Le laboratoire mixte international de chimie se tourne vers des horizons plus « verdoyants » pour les prochaines générations

Publié le mercredi 23 avril 2014

OTTAWA, le 23 avril 2014 — L’Université d’Ottawa a élargi sa présence internationale par la création d’un laboratoire international associé (LIA), en partenariat avec l’École normale supérieure de Lyon, l’Université de Lyon et le Centre national de la recherche scientifique, qui constitue le seul laboratoire mixte de chimie verte de ce genre au Canada.

Nommé FUNCAT— (pour Fundamental catalysis for green chemistry, soit catalyse fondamentale dans le domaine de la chimie verte) —, ce projet de collaboration mettra à profit l’expertise de chaque établissement d’enseignement dans le secteur de la science de la catalyse, c’est-à-dire l’utilisation de matériaux conçus pour accélérer et diriger les réactions chimiques, dans le but d’exploiter les sources d’énergie, les molécules et les matériaux renouvelables. L’unité réunira le Centre de recherche et d’innovation en catalyse (CRIC) de l’Université d’Ottawa et son homologue français, le Laboratoire de chimie, lesquels s’emploient à étudier les applications en chimie verte et l’énergie produite à partir des ressources renouvelables (par exemple, la biomasse des arbres) ainsi que la production de produits chimiques non polluants destinés à de nombreux produits de consommation.

« C’est un domaine qui intéresse de nombreuses entreprises de produits chimiques et de consommation, car tout le monde y trouve son compte. En effet, plus les produits sont écologiques, moins nous générons de déchets et plus nous améliorons notre capacité de subvenir à nos besoins à l’avenir », a déclaré le professeur R. Tom Baker, directeur du Centre de recherche et d’innovation en catalyse et titulaire de la Chaire de recherche du Canada sur les applications de la catalyse dans le domaine de l’énergie.
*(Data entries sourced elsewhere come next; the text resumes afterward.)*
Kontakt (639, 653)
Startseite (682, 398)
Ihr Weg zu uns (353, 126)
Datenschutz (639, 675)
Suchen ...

« Afin de concevoir des processus chimiques améliorés et moins polluants pour notre société, nous devons comprendre à l’échelle moléculaire la façon dont le catalyseur facilite les étapes de rupture et de formation des liaisons entre les atomes afin que la réaction donne lieu à un produit utile. La combinaison d’expérience et de simulation, rendue possible grâce à cette collaboration, est essentielle pour acquérir de telles connaissances », a affirmé Philippe Sautet, directeur de l’Institut de Chimie de Lyon.

« Les établissements d’Ottawa et de Lyon sont des centres importants en matière de science de la catalyse et leur expertise est très complémentaire », a déclaré Mona Nemer, vice-rectrice à la recherche à l’Université d’Ottawa. « Cette collaboration est très susceptible d’orienter les travaux de recherche novateurs qui sont nécessaires pour assurer la transition vers un monde plus durable. »

L’entente a été signée par Allan Rock,recteur de l’Université d’Ottawa, Mona Nemer, vice-rectrice à la recherche à l’Université d’Ottawa, le professeur Jacques Samarut, président de l’École normale supérieure (ENS-Lyon) et récipiendaire d’un doctorat honorifique de l’Université d’Ottawa, Germain Gillet, vice-président de la recherche de l’Université Lyon 1 (médecine et science), ainsi que par le professeur Khaled Bouabdallah, président de l’Université de Lyon, en présence de Philippe Zeller, ambassadeur de France au Canada.

L’Université d’Ottawa a récemment ratifié deux autres ententes avec la France : l’une assure la mobilité des étudiants et étudiantes entre l’Université d’Ottawa et l’Université et l’École normale supérieure de Lyon, tandis que l’autre appuie une activité de politique publique d’envergure, à savoir l’événement D. Allan Bromley, entre l’Institut de recherche sur la science, la société et la politique publique (ISSP) de l’Université d’Ottawa et l’Institut d’études politiques (IEP) de Lyon.